I compared GPT-4 Turbo with my previous tests on GPT-4, and the results are quit...

hn_throwaway_99 · on Nov 23, 2023

But the point about how it just "improves" with slightly larger numbers, but still fails at really big numbers, shows that it's not really "reasoning" about math in a logical way - that's the point I was getting at.

For example, once you teach a grade schooler the basic process for addition, they can add 2 30 digit numbers correctly fairly easily (whether they want to do it or not is a different story). The fact that LLMs still make errors at larger numbers points to the fact that they're not really "learning" the rules of arithmetic.

pk-protect-ai · on Nov 23, 2023

Of course, it isn't. It approximates. I bet you'll get better results by increasing the depth of the network, as with each layer, you'll achieve a more accurate approximation. I have an idea for achieving this without significantly increasing the number of layers, and I'm currently working on it as a side project. However, this idea might prove to be useless after all, as it requires training the model from scratch with a lot of synthetic data mixed in. Experiments on small models look promising, but they are negligible, and I can't afford to train a larger model from scratch for a side project.

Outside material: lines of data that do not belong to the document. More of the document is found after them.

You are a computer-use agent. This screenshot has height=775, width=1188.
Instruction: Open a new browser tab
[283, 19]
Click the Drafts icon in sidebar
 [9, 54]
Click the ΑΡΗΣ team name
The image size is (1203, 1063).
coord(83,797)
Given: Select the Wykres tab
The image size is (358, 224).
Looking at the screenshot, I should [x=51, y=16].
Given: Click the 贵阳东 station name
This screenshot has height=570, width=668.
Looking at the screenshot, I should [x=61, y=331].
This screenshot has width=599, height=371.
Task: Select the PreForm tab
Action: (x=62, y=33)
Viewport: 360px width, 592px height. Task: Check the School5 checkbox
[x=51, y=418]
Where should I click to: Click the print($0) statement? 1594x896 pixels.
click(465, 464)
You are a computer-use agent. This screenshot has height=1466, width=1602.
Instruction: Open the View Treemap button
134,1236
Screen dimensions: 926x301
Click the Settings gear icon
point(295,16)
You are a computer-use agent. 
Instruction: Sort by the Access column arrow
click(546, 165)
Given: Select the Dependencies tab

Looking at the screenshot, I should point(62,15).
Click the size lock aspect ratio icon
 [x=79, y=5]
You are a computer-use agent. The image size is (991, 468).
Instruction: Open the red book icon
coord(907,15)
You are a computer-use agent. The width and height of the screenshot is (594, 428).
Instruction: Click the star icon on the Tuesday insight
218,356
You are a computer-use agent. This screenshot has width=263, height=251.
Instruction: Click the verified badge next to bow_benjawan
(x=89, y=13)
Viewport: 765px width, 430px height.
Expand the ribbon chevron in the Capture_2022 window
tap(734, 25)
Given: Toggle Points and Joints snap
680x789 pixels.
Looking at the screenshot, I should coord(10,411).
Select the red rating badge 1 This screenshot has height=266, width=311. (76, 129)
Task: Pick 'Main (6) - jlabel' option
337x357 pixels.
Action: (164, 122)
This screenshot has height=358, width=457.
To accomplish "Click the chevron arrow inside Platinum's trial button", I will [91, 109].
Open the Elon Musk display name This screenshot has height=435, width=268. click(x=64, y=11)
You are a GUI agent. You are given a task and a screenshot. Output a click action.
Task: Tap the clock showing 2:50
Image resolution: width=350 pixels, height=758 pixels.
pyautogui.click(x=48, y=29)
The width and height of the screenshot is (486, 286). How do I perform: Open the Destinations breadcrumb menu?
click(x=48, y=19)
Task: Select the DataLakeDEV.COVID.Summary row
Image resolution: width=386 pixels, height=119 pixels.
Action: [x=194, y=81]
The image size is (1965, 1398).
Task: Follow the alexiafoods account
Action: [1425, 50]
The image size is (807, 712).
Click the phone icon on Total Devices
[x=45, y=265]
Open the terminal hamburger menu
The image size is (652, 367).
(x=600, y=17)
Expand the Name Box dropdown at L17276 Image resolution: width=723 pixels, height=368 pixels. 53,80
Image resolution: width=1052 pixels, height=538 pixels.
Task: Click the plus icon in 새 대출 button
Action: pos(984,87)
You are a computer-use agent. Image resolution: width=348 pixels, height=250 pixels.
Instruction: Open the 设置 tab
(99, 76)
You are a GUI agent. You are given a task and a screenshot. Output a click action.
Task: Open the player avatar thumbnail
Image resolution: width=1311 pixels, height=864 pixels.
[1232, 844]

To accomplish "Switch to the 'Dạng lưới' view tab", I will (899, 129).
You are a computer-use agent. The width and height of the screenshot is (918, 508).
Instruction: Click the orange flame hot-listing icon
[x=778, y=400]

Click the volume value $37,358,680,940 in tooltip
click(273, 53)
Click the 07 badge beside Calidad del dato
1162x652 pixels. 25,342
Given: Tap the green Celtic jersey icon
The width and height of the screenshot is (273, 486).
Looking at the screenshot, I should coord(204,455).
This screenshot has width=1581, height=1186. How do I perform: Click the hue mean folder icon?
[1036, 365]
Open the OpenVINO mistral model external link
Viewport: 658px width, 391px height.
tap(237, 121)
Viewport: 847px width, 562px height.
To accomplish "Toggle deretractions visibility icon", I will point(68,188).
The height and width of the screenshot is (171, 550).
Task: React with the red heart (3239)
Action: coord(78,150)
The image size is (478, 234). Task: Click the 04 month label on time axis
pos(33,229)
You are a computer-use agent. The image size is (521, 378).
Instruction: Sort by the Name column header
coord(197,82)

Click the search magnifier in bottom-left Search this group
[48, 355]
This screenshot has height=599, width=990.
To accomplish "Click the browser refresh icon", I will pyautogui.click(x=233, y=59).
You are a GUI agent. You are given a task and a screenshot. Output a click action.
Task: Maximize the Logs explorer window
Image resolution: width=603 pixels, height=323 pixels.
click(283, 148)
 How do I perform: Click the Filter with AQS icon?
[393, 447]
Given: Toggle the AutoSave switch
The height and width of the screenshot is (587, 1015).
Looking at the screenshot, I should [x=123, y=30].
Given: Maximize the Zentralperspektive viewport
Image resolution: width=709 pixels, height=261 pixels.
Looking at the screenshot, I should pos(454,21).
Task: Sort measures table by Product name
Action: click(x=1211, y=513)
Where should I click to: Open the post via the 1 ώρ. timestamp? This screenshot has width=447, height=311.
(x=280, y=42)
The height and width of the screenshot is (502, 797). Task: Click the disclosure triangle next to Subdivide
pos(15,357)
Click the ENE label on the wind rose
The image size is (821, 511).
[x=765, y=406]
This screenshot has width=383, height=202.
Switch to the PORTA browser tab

Davidzheng · on Nov 23, 2023

Isn't actually just impossible for it to do it well on arbitrarily large inputs like this even from computational complexity point of view. If it doens't know it's allowed to do step by step multiplication (addition is maybe ok). I'm not sure it's a criticism against its ability to reason. It's similar to asking someone to do addition in 5 seconds with no paper. like of course at some point it won't be able to do it for a large enough number. BTW strongly disagree that the average grade schooler will be able to add 2 30digit numbers even with paper without making a mistake.

sandinmyjoints · on Nov 23, 2023

It’ll be really interesting when LLMs (or whatever) are like grade schoolers in this regard.

peteradio · on Nov 22, 2023

It isn't fair to expect an LLM to solve arithmetic. It should be able to instruct to various specialized sub-processors, I don't think we really do anything different.